(What needs to be done) Could you copy the records below exactly, leaving out any pictures?

(Collected data)
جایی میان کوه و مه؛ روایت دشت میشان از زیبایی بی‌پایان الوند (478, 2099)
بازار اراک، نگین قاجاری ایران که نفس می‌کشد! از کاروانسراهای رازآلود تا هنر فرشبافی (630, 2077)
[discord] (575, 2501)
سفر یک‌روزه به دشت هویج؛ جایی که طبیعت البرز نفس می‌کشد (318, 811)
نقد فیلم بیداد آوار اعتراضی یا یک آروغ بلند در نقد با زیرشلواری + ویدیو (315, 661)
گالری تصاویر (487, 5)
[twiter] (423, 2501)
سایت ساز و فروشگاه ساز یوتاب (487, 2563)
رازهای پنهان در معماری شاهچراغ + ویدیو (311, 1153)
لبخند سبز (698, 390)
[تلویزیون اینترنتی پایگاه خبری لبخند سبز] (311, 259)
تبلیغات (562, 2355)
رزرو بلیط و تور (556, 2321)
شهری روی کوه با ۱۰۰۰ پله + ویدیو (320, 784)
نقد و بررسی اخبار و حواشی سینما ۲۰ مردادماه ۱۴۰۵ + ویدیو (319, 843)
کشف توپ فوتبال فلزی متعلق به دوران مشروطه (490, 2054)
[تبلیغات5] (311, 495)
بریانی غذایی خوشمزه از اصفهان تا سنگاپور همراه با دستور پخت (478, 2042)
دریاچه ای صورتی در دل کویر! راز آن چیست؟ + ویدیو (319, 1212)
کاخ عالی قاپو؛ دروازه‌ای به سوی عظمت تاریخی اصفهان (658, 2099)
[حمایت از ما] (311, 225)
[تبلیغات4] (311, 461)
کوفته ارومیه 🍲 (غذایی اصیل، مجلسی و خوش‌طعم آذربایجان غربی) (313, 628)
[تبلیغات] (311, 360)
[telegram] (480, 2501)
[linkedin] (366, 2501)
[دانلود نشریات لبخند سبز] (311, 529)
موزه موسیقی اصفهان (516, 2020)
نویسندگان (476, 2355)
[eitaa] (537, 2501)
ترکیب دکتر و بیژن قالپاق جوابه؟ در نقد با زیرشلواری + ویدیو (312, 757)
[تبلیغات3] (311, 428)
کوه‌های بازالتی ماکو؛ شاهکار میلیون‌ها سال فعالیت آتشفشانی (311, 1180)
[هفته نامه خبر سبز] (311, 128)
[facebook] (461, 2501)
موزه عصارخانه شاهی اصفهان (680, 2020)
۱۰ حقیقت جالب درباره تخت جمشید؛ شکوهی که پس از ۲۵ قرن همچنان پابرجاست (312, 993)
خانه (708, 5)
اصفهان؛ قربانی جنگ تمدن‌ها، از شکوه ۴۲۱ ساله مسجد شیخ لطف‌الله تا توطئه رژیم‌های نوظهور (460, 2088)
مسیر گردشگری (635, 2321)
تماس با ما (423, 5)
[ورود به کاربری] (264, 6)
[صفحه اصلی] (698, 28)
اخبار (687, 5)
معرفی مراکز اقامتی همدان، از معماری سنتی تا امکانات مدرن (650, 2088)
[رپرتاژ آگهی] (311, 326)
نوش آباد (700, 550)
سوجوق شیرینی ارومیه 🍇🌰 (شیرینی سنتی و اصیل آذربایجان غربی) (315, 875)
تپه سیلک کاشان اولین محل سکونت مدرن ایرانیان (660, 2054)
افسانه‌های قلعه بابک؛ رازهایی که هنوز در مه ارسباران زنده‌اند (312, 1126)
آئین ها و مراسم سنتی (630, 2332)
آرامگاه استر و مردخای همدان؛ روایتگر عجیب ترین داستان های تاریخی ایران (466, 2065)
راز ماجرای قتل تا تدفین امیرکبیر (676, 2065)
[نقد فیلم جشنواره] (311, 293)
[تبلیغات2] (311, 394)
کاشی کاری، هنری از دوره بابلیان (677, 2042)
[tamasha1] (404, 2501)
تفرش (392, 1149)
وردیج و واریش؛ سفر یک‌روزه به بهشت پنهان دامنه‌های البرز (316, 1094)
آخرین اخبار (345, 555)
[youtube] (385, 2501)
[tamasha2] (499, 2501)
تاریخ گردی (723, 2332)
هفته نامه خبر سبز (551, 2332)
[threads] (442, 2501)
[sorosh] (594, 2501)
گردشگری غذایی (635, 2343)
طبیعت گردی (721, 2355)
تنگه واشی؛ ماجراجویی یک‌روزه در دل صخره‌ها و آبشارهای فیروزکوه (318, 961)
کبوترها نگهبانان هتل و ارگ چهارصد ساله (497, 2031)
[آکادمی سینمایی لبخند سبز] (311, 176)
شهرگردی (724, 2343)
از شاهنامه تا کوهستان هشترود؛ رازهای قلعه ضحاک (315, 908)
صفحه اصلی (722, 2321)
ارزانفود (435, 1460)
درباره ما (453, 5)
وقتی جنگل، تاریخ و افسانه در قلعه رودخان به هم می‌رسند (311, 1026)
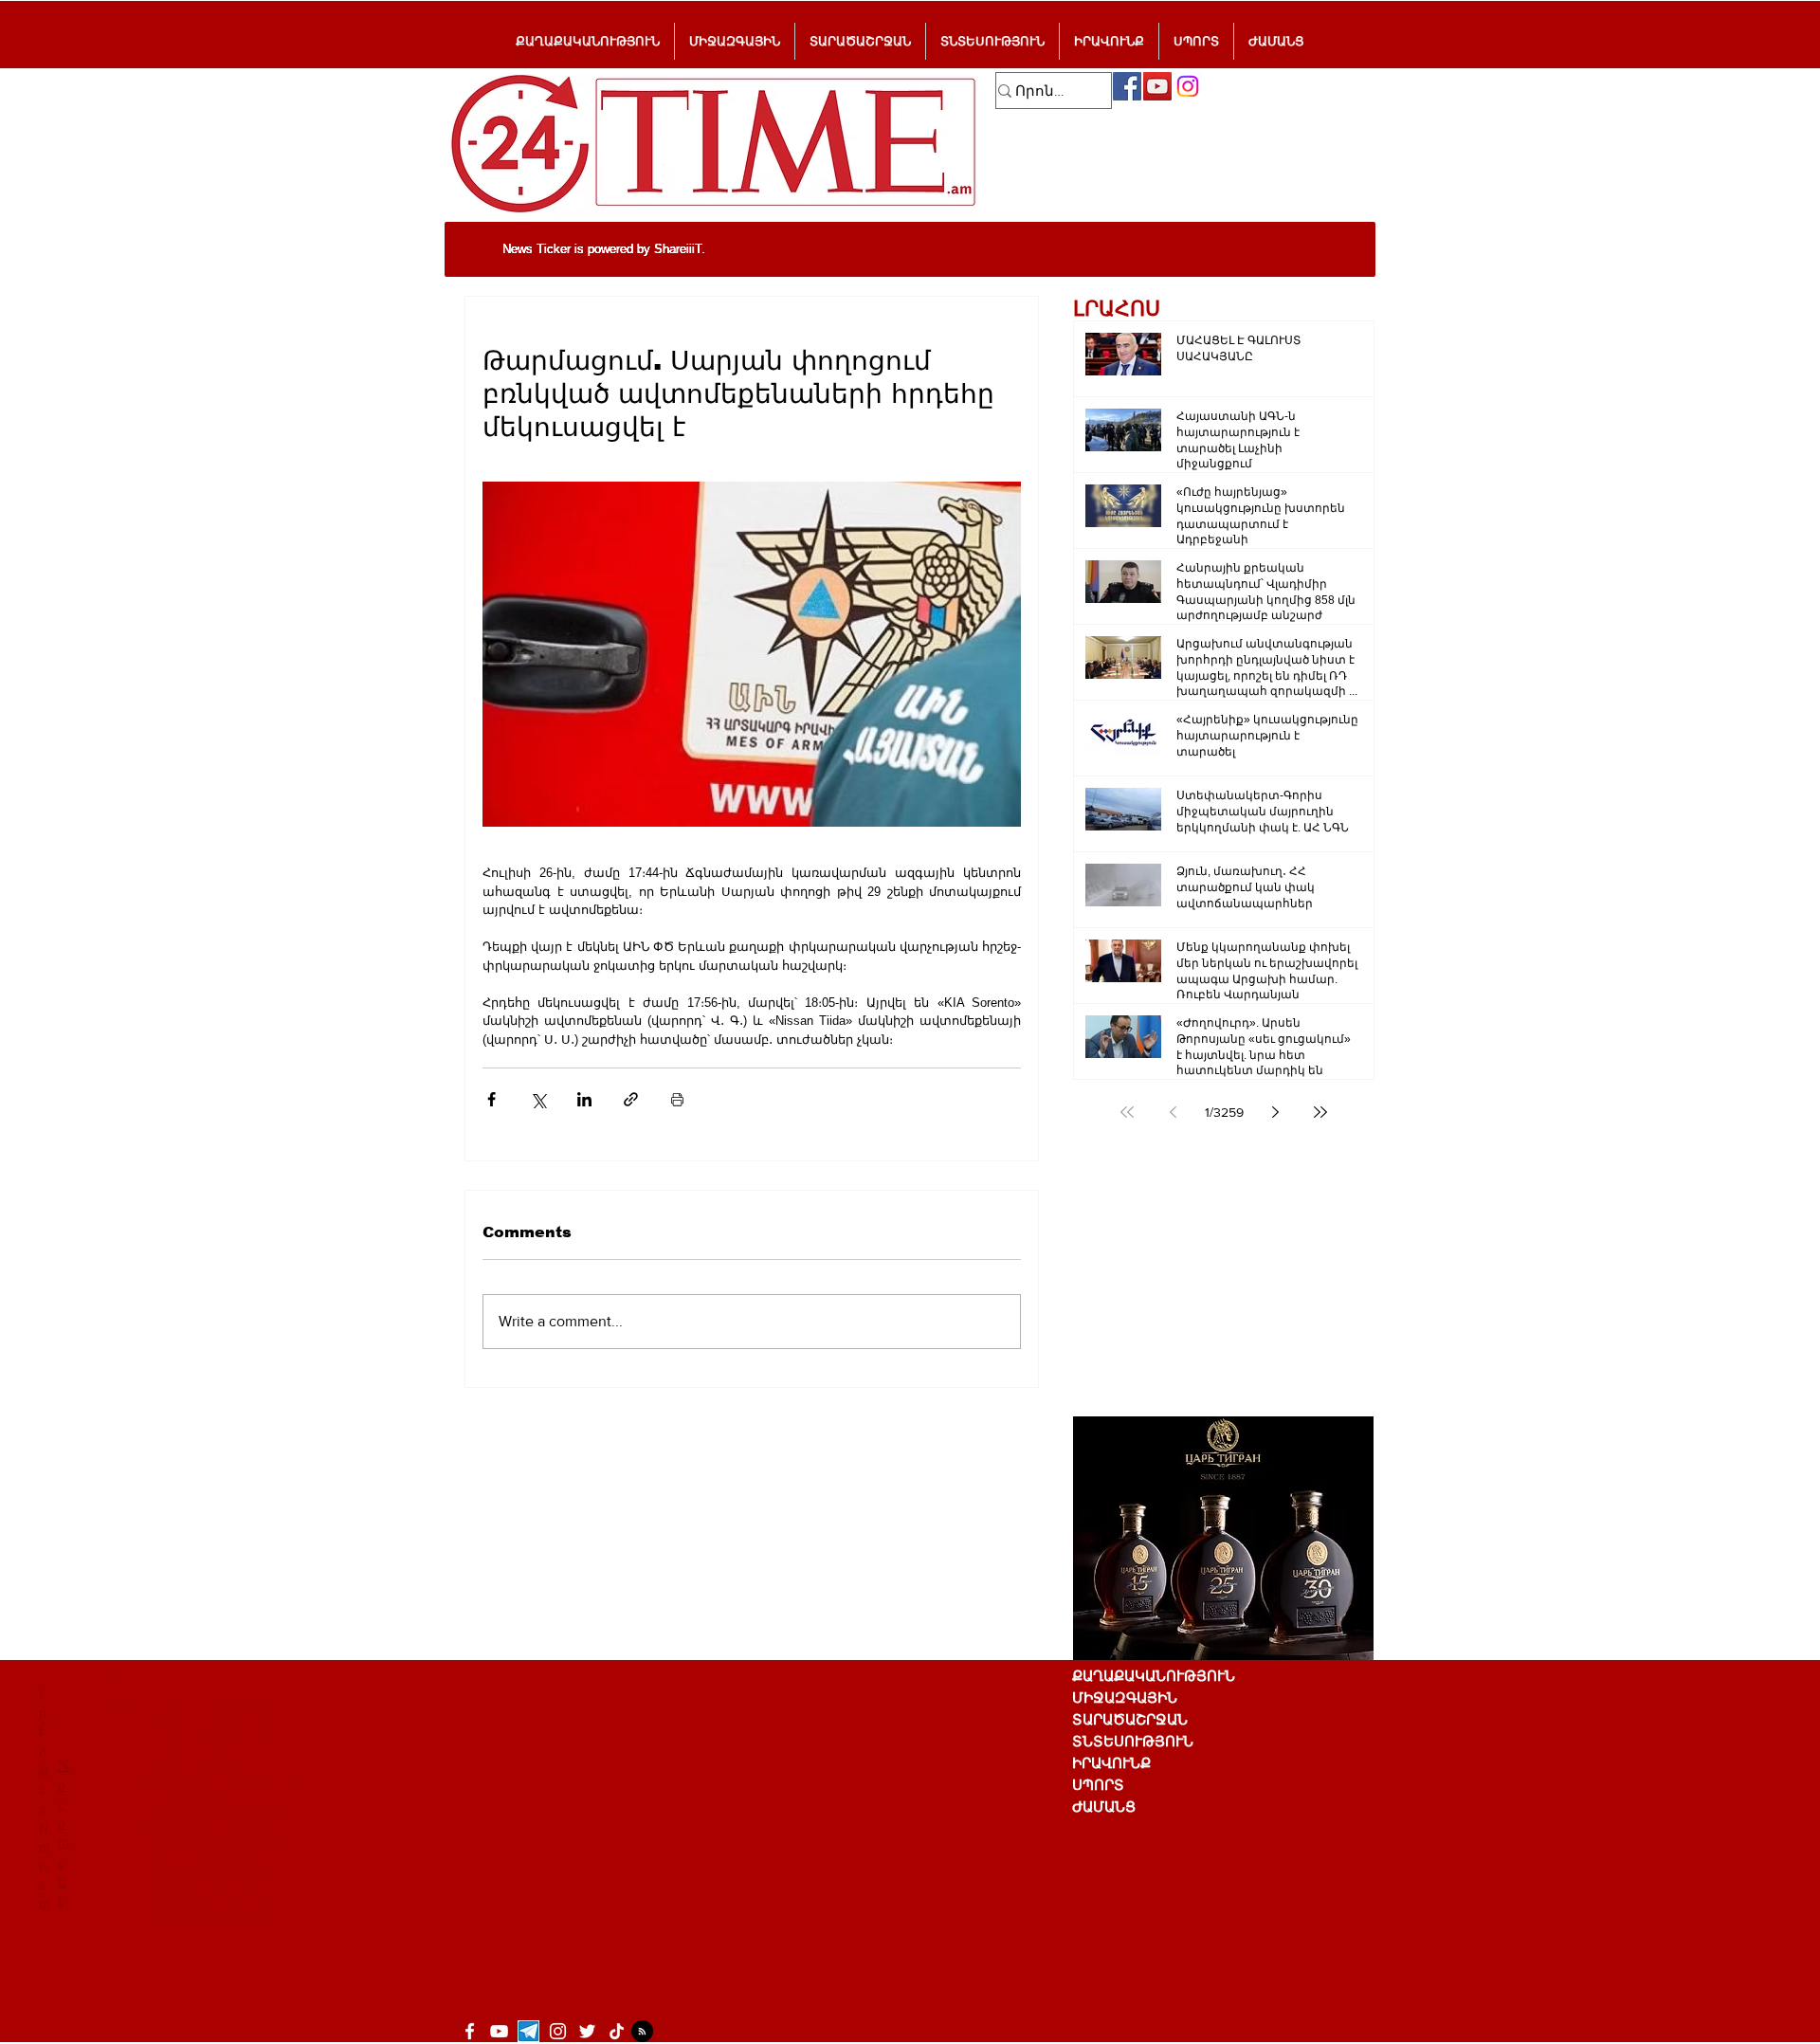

(Exercise result)
جایی میان کوه و مه؛ روایت دشت میشان از زیبایی بی‌پایان الوند (478, 2099)
بازار اراک، نگین قاجاری ایران که نفس می‌کشد! از کاروانسراهای رازآلود تا هنر فرشبافی (630, 2077)
[discord] (575, 2501)
سفر یک‌روزه به دشت هویج؛ جایی که طبیعت البرز نفس می‌کشد (318, 811)
نقد فیلم بیداد آوار اعتراضی یا یک آروغ بلند در نقد با زیرشلواری + ویدیو (315, 661)
گالری تصاویر (487, 5)
[twiter] (423, 2501)
سایت ساز و فروشگاه ساز یوتاب (487, 2563)
رازهای پنهان در معماری شاهچراغ + ویدیو (311, 1153)
لبخند سبز (698, 390)
[تلویزیون اینترنتی پایگاه خبری لبخند سبز] (311, 259)
تبلیغات (562, 2355)
رزرو بلیط و تور (556, 2321)
شهری روی کوه با ۱۰۰۰ پله + ویدیو (320, 784)
نقد و بررسی اخبار و حواشی سینما ۲۰ مردادماه ۱۴۰۵ + ویدیو (319, 843)
کشف توپ فوتبال فلزی متعلق به دوران مشروطه (490, 2054)
[تبلیغات5] (311, 495)
بریانی غذایی خوشمزه از اصفهان تا سنگاپور همراه با دستور پخت (478, 2042)
دریاچه ای صورتی در دل کویر! راز آن چیست؟ + ویدیو (319, 1212)
کاخ عالی قاپو؛ دروازه‌ای به سوی عظمت تاریخی اصفهان (658, 2099)
[حمایت از ما] (311, 225)
[تبلیغات4] (311, 461)
کوفته ارومیه 🍲 (غذایی اصیل، مجلسی و خوش‌طعم آذربایجان غربی) (313, 628)
[تبلیغات] (311, 360)
[telegram] (480, 2501)
[linkedin] (366, 2501)
[دانلود نشریات لبخند سبز] (311, 529)
موزه موسیقی اصفهان (516, 2020)
نویسندگان (476, 2355)
[eitaa] (537, 2501)
ترکیب دکتر و بیژن قالپاق جوابه؟ در نقد با زیرشلواری + ویدیو (312, 757)
[تبلیغات3] (311, 428)
کوه‌های بازالتی ماکو؛ شاهکار میلیون‌ها سال فعالیت آتشفشانی (311, 1180)
[هفته نامه خبر سبز] (311, 128)
[facebook] (461, 2501)
موزه عصارخانه شاهی اصفهان (680, 2020)
۱۰ حقیقت جالب درباره تخت جمشید؛ شکوهی که پس از ۲۵ قرن همچنان پابرجاست (312, 993)
خانه (708, 5)
اصفهان؛ قربانی جنگ تمدن‌ها، از شکوه ۴۲۱ ساله مسجد شیخ لطف‌الله تا توطئه رژیم‌های نوظهور (460, 2088)
مسیر گردشگری (635, 2321)
تماس با ما (423, 5)
[ورود به کاربری] (264, 6)
[صفحه اصلی] (698, 28)
اخبار (687, 5)
معرفی مراکز اقامتی همدان، از معماری سنتی تا امکانات مدرن (650, 2088)
[رپرتاژ آگهی] (311, 326)
نوش آباد (700, 550)
سوجوق شیرینی ارومیه 🍇🌰 (شیرینی سنتی و اصیل آذربایجان غربی) (315, 875)
تپه سیلک کاشان اولین محل سکونت مدرن ایرانیان (660, 2054)
افسانه‌های قلعه بابک؛ رازهایی که هنوز در مه ارسباران زنده‌اند (312, 1126)
آئین ها و مراسم سنتی (630, 2332)
آرامگاه استر و مردخای همدان؛ روایتگر عجیب ترین داستان های تاریخی ایران (466, 2065)
راز ماجرای قتل تا تدفین امیرکبیر (676, 2065)
[نقد فیلم جشنواره] (311, 293)
[تبلیغات2] (311, 394)
کاشی کاری، هنری از دوره بابلیان (677, 2042)
[tamasha1] (404, 2501)
تفرش (392, 1149)
وردیج و واریش؛ سفر یک‌روزه به بهشت پنهان دامنه‌های البرز (316, 1094)
آخرین اخبار (345, 555)
[youtube] (385, 2501)
[tamasha2] (499, 2501)
تاریخ گردی (723, 2332)
هفته نامه خبر سبز (551, 2332)
[threads] (442, 2501)
[sorosh] (594, 2501)
گردشگری غذایی (635, 2343)
طبیعت گردی (721, 2355)
تنگه واشی؛ ماجراجویی یک‌روزه در دل صخره‌ها و آبشارهای فیروزکوه (318, 961)
کبوترها نگهبانان هتل و ارگ چهارصد ساله (497, 2031)
[آکادمی سینمایی لبخند سبز] (311, 176)
شهرگردی (724, 2343)
از شاهنامه تا کوهستان هشترود؛ رازهای قلعه ضحاک (315, 908)
صفحه اصلی (722, 2321)
ارزانفود (435, 1460)
درباره ما (453, 5)
وقتی جنگل، تاریخ و افسانه در قلعه رودخان به هم می‌رسند (311, 1026)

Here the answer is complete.